Governing Law: This TOS specifically excludes from application to this TOS that law known as the United Nations Convention on the International Sale of Goods. Exclusive venue for all disputes arising out of or relating to this TOS shall be the state and federal courts in Dallas, Texas, and each party irrevocably consents to such personal jurisdiction and waives all objections thereto.
Severability and Partial Invalidity: In the event any provision of this TOS is held by a tribunal of competent jurisdiction to be contrary to the law, the remaining provisions of this TOS will remain in full force and effect.
Waiver: The waiver of any breach or default of this TOS will not constitute a waiver of any subsequent breach or default, and will not act to amend or negate the rights of the waiving party.

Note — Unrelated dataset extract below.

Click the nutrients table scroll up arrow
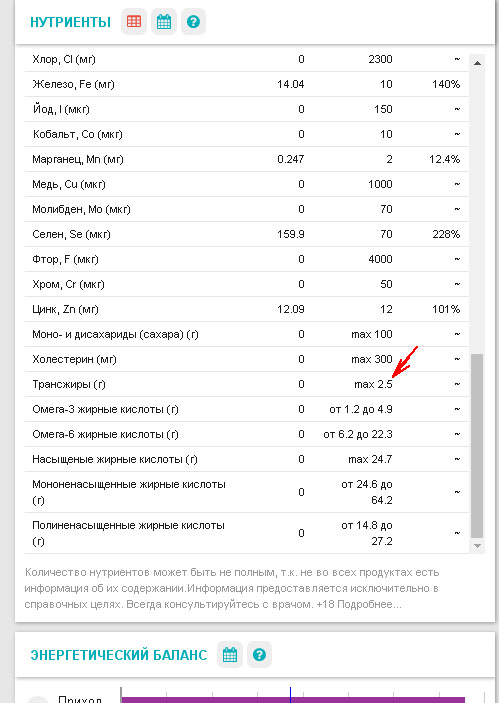The width and height of the screenshot is (499, 703). coord(477,63)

Assignment: Client may not sell, assign or transfer Client’s rights or delegate Client’s duties under this TOS either in whole or in part without the prior written consent of Layered Tech (except pursuant to any merger, reorganization or consolidation, provided that the transferee agrees to be bound by all of the terms and conditions of this TOS and the Service Schedules), and any attempted assignment or delegation without such consent will be void. Layered Tech may assign this TOS in whole or part.

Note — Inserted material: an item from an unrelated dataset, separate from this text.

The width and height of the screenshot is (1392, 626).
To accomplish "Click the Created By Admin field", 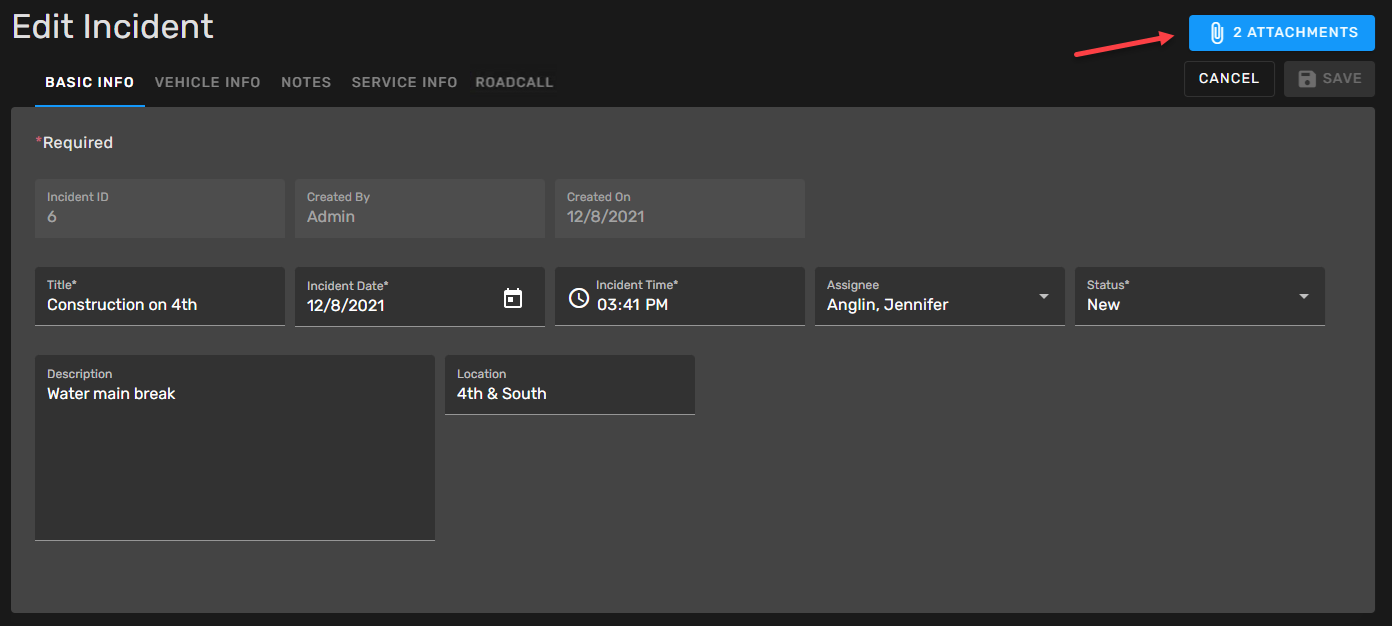I will tap(419, 209).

Relationship of the Parties: Client and Layered Tech are independent contractors and this TOS will not establish any relationship of partnership, joint venture, employment, franchise or agency between Client and Layered Tech.
Survival: The Sections titled “Services, Charges and Invoicing”, “Payment”, “Failure to Pay”, “Termination”, “Limitations”, “Disclaimed Warranty”, “Interruption of Service”, “Indemnification”, and “Miscellaneous Provisions” will survive termination or expiration of this TOS.